May 26, 2020 | Joey Keillor | @joeykeillor | Comments (1)




Summer is here, and bicycling is on the upswing. Older adults often find benefits to bicycling as a form of transportation and exercise, such as being gentle on the joints and allowing one to cover more ground than walking. In addition, newly popular E-bikes have battery-powered motors that allow you to go 20 miles an hour or more. E-bikes do some of the work for you, which means you may feel more comfortable going greater distances or up more challenging hills than you would otherwise — possibly letting you keep up with a group or partner who is faster.
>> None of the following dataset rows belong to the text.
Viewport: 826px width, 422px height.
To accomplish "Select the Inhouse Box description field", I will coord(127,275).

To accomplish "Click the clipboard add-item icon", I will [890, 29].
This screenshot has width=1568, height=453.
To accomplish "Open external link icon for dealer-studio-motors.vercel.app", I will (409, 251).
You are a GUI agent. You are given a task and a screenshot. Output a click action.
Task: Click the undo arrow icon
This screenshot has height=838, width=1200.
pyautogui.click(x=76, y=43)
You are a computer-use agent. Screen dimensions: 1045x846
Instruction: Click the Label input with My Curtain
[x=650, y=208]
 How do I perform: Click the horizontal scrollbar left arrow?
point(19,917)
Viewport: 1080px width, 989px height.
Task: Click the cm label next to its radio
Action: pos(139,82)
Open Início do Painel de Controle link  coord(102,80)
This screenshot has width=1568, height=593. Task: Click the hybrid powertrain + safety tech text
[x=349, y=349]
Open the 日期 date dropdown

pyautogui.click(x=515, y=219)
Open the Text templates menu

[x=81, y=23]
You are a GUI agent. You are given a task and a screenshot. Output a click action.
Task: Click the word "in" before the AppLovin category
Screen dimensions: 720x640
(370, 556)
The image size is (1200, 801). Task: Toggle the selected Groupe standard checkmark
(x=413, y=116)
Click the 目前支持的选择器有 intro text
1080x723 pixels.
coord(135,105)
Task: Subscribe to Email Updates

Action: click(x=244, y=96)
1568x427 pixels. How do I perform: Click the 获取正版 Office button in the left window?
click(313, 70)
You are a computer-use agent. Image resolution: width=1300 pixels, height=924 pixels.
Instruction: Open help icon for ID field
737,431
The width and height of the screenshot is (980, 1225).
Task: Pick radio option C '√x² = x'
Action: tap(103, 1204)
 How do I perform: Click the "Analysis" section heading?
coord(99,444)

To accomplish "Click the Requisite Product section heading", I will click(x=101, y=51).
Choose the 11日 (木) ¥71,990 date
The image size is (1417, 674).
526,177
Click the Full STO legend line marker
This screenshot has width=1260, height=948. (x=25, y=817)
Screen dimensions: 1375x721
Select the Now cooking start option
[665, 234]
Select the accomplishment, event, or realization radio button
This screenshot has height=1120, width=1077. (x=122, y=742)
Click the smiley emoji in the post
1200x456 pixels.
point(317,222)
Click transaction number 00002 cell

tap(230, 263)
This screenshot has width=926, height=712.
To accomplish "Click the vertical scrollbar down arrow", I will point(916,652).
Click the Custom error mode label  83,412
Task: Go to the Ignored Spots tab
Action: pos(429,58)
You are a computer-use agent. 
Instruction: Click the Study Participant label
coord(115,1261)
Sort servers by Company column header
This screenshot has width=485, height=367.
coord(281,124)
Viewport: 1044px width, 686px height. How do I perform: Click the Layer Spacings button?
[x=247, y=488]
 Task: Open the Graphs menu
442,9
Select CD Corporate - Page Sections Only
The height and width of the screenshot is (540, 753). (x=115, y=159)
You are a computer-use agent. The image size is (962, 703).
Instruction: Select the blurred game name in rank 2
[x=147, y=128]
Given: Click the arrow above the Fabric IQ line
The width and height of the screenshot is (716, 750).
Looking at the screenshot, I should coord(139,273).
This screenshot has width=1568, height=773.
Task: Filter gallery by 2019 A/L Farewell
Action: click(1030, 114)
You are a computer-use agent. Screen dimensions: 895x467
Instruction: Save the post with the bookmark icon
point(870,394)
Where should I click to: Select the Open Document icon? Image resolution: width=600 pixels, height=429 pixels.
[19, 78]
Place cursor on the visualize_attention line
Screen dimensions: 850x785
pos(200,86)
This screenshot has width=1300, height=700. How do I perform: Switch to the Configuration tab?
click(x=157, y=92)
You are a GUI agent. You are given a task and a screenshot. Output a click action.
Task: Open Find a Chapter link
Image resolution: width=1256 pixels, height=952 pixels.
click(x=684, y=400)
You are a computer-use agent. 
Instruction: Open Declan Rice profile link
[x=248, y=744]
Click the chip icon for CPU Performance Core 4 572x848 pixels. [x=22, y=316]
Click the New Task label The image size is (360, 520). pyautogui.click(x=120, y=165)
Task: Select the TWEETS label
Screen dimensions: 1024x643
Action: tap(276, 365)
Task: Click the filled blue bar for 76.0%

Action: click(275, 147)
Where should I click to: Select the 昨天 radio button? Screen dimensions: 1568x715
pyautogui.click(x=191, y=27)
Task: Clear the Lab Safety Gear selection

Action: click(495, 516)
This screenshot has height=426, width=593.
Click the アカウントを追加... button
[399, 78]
Whether you ride a traditional bicycle or an E-bike, it’s important to abide by bike safety recommendations. And because e-bikes can be heavier and operated at a faster speed than traditional bikes, they also come with unique risks. Remember to:

  • Always wear a helmet. Helmets should fall slightly above your eyebrows. and feel snug — you shouldn’t be able to fit more than two fingers under your chin strap when buckled.
  • Use tools such as reflective gear and front and rear lights to increase visibility.
  • Think about where you want to bike, and use bike paths, bike lanes or streets that allow you to avoid heavy traffic. Check your local laws to make sure e-bikes are allowed on bike paths.
  • Always bike in the direction of traffic. Don’t suddenly change direction or forget to signal, as a driver may not anticipate your movement.
  • Enhance your riding confidence. If you want to brush up on your bike skills, look for a local class offered by your local bike store or the League of American Bicyclists.
  • Start out slowly. Remember that cars might misjudge how fast an e-bike can go. Faster speeds mean it will take longer for you to brake. Try using the least electric assist to start and work your way up.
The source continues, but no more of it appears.